§ WHAT YOU WILL DO
The lines from the one containing "Image resolution: width=646" through the last line below, both ends included, must be reproduced exactly, with no pictures.

§ DATASET EXTRACT
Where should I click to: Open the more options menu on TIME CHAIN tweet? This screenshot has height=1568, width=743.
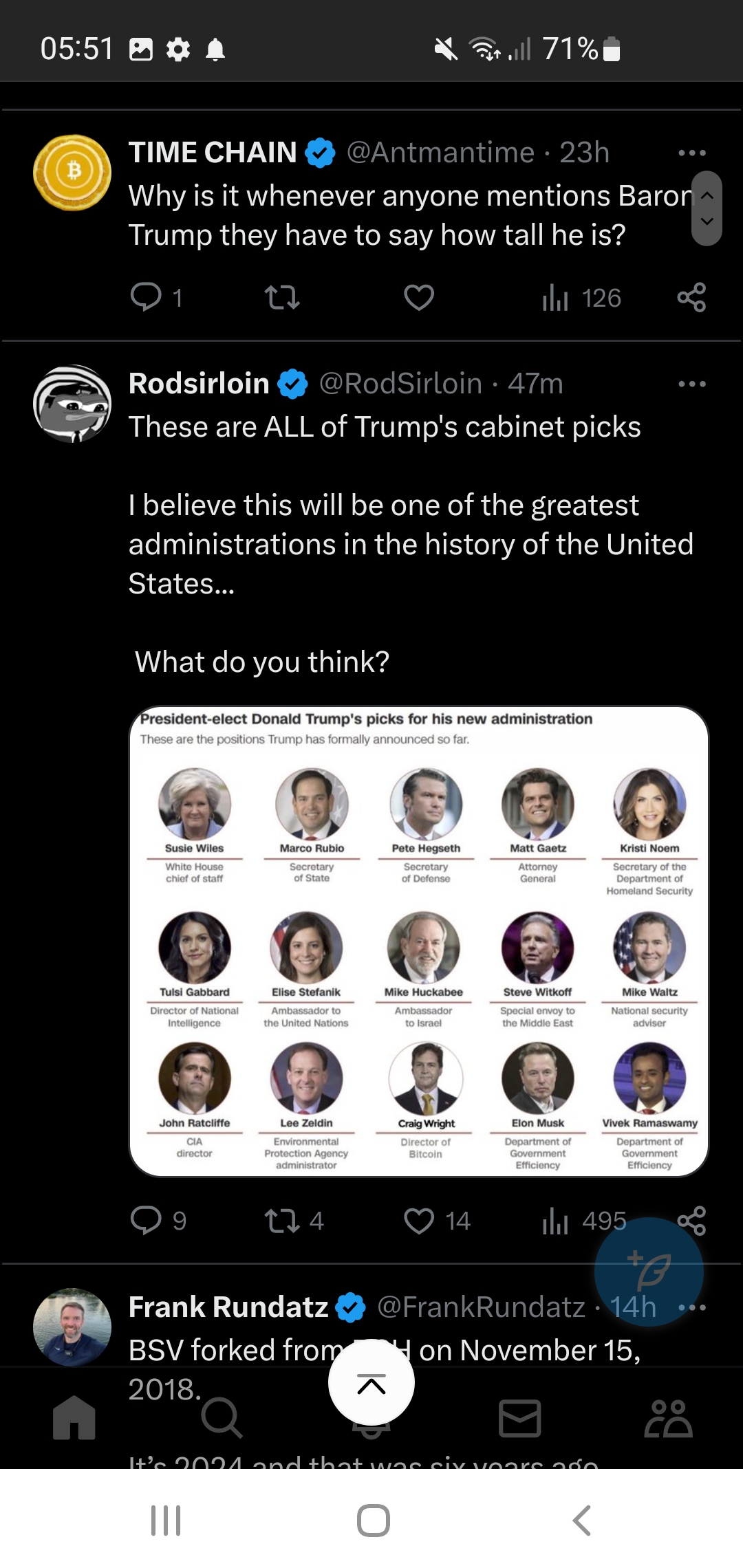tap(691, 153)
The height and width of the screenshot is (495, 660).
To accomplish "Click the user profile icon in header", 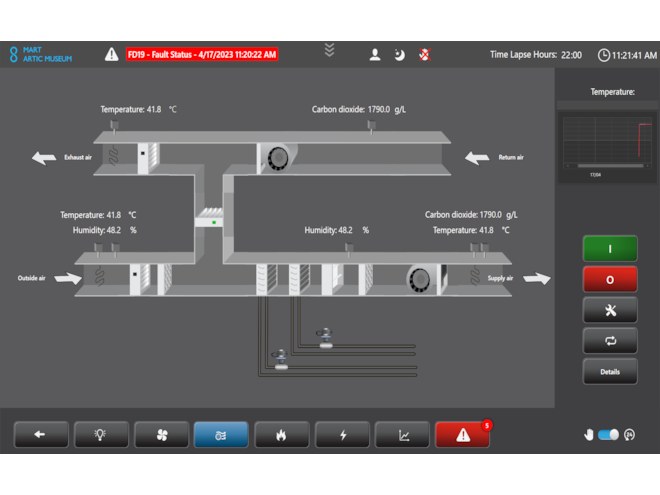I will coord(375,55).
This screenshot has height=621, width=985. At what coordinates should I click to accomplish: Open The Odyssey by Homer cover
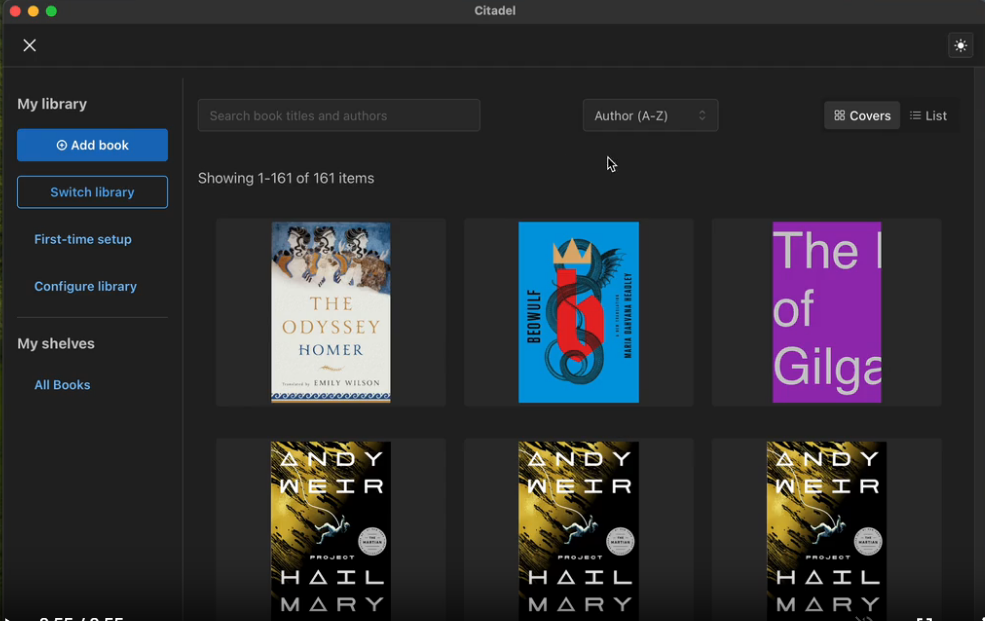(x=331, y=312)
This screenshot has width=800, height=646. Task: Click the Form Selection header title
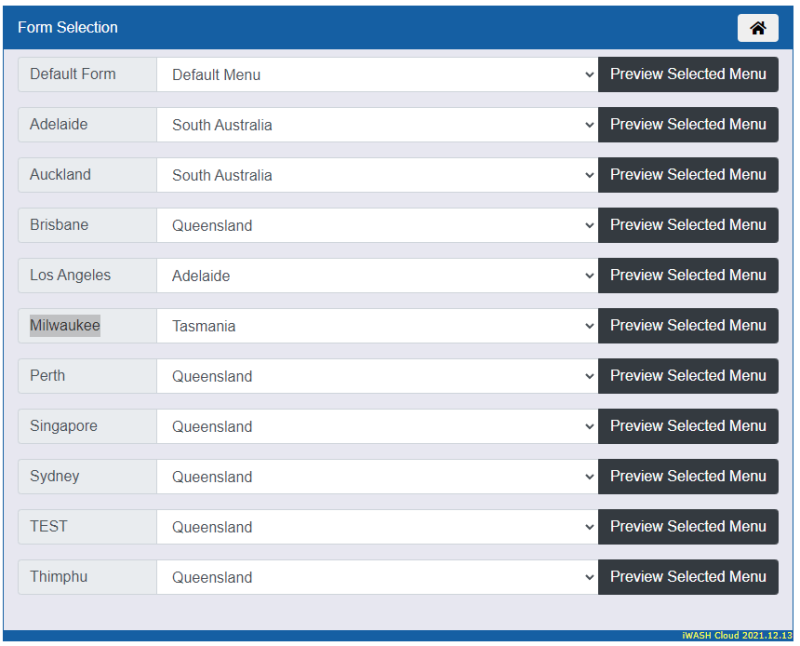(x=68, y=28)
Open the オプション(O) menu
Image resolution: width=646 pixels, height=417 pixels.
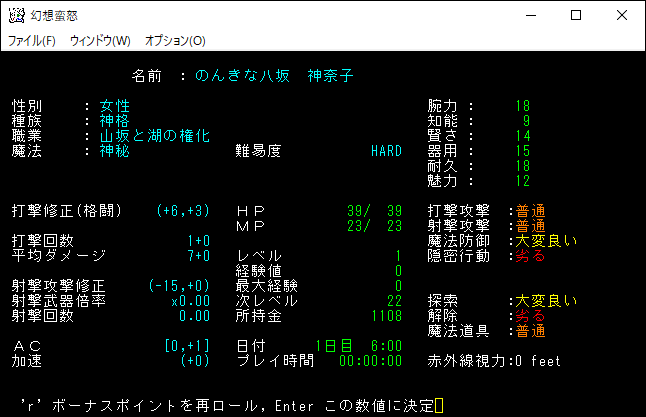(175, 41)
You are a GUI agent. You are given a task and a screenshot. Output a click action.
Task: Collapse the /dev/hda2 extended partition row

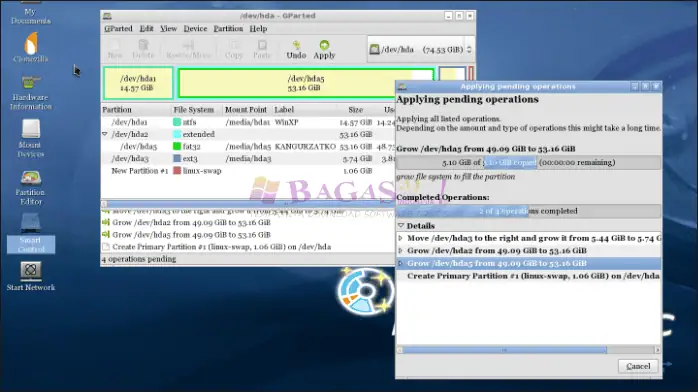(105, 134)
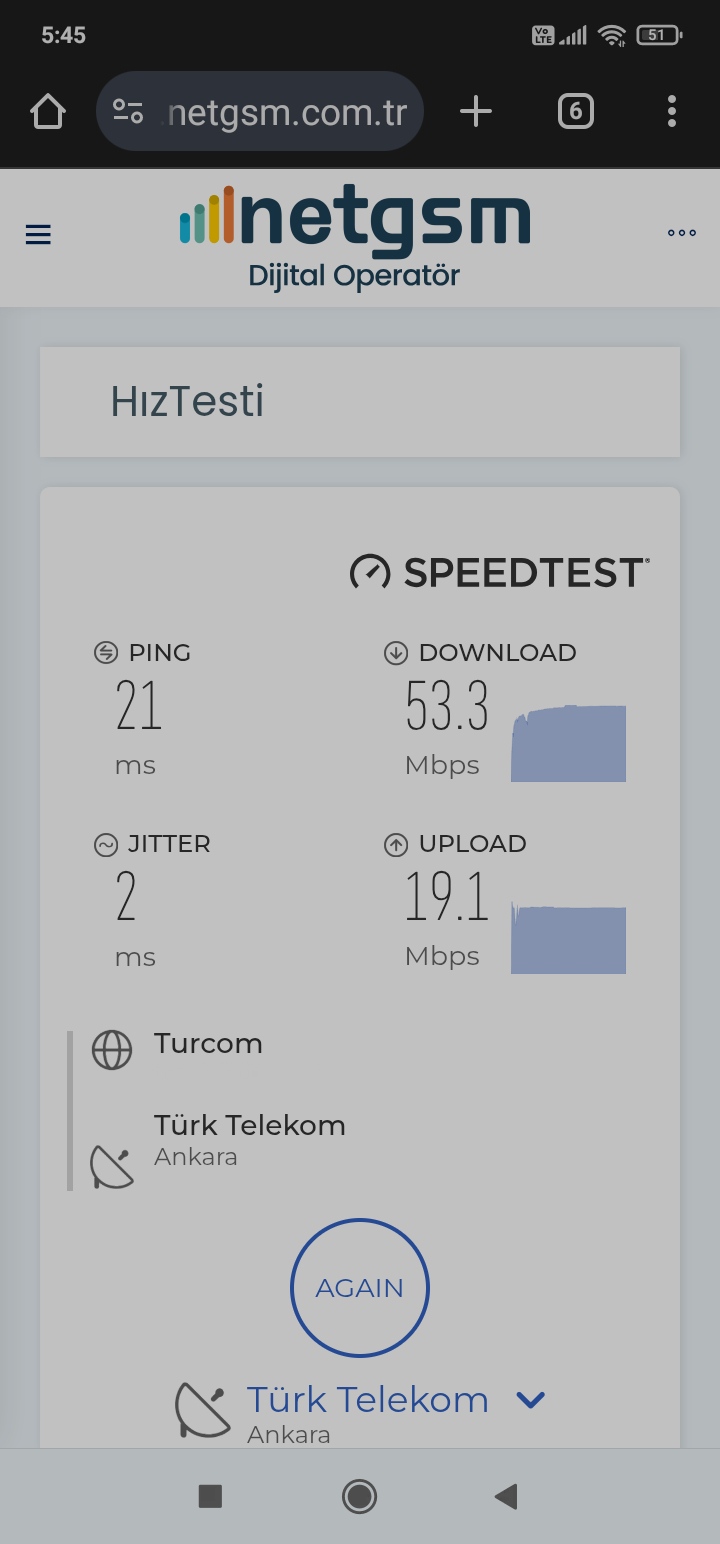The image size is (720, 1544).
Task: Tap the DOWNLOAD arrow icon
Action: (396, 653)
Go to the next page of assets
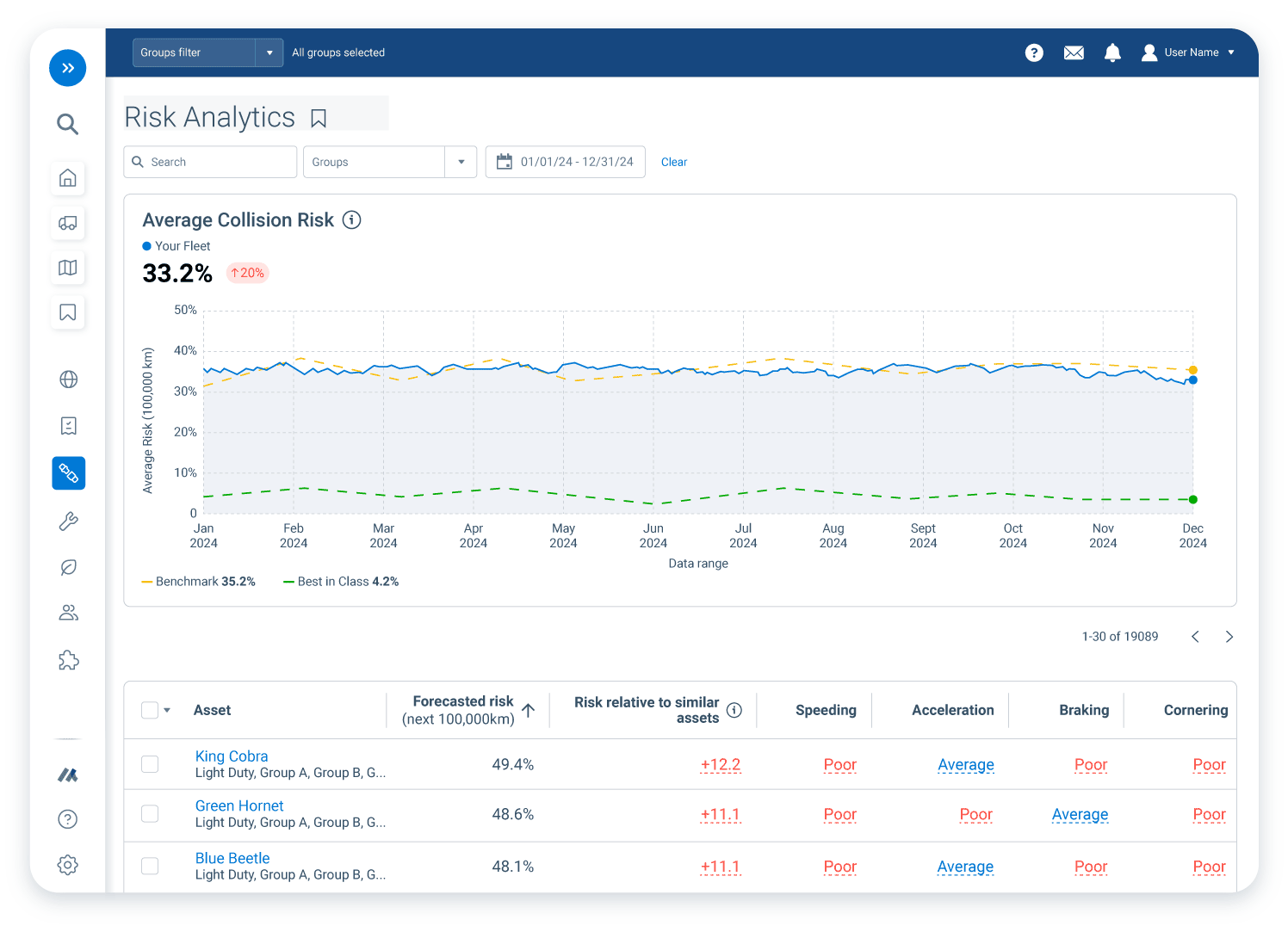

§ ANSWER BOX
Image resolution: width=646 pixels, height=417 pixels.
(175, 41)
You are a GUI agent. You are given a task and a screenshot. Output a click action.
Task: Collapse the /dev/hda2 extended partition row

(105, 134)
The image size is (720, 1544).
Task: Tap the DOWNLOAD arrow icon
Action: (396, 653)
Go to the next page of assets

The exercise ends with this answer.